Paula Span in The New York Times:
Last year, when an oncologist advised that Betty Chin might benefit frompalliative care, her son Kevin balked. Mrs. Chin, a retired nurse’s aide who lives in Manhattan’s Chinatown, was undergoing treatment for a recurrence of colorectal cancer. Her family understood that radiation and chemotherapy wouldn’t cure her, but they hoped doctors could keep the cancer at bay, perhaps shrinking her tumor enough to allow surgery or simply buying her more time. Mrs. Chin, 84, was in pain, fatigued and depressed. The radiation had led to diarrhea, and she needed a urinary catheter; her chemotherapy drugs caused nausea, vomiting and appetite loss. Palliative care, which focuses on relieving the discomfort and distress of serious illness, might have helped. But Mr. Chin, 50, his mother’s primary caregiver, initially resisted the suggestion.

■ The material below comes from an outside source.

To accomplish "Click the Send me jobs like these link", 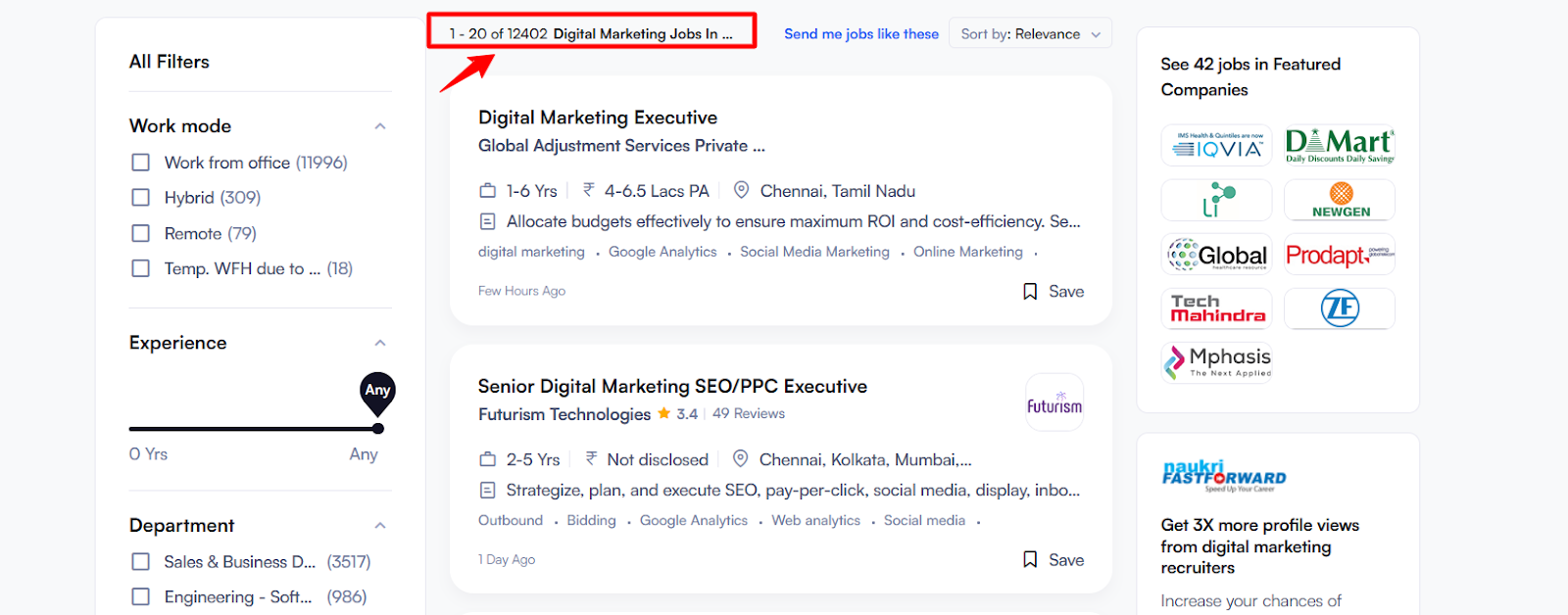I will click(x=861, y=34).
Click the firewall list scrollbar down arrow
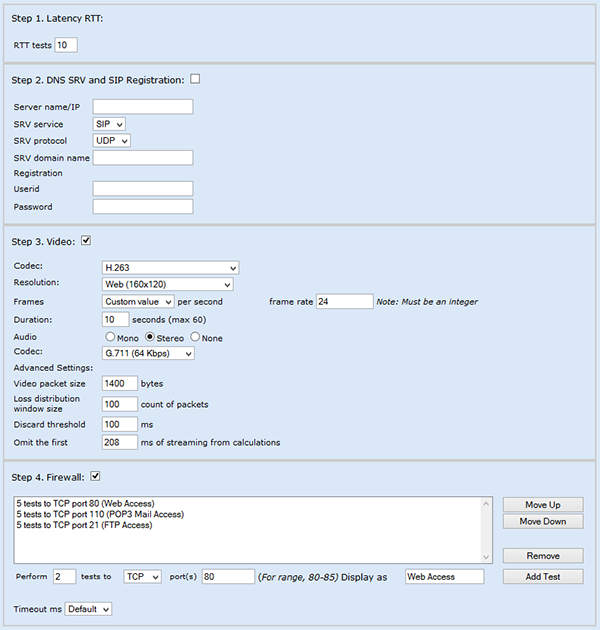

“The word ‘palliative,’ I thought of it as synonymous with hospice,” he said, echoing a common misperception. “I didn’t want to face that possibility. I didn’t think it was time yet.” In the ensuing months, however, two more physicians recommended palliative care, so the Chins agreed to see the team at Mount Sinai Hospital. They have become converts. “It was quite a relief,” Mr. Chin said. “Our doctor listened to everything: the pain, the catheter, the vomiting, the tiredness. You can’t bring up issues like this with an oncologist.” Multiple prescriptions have made his mother more comfortable. A social worker helps the family grapple with home care schedules and insurance. Mr. Chin, who frequently translates for his Cantonese-speaking mother, can call nurses with questions at any hour. Challenges remain — Mrs. Chin still isn’t eating much — but her son now wishes the family had agreed to palliative care earlier.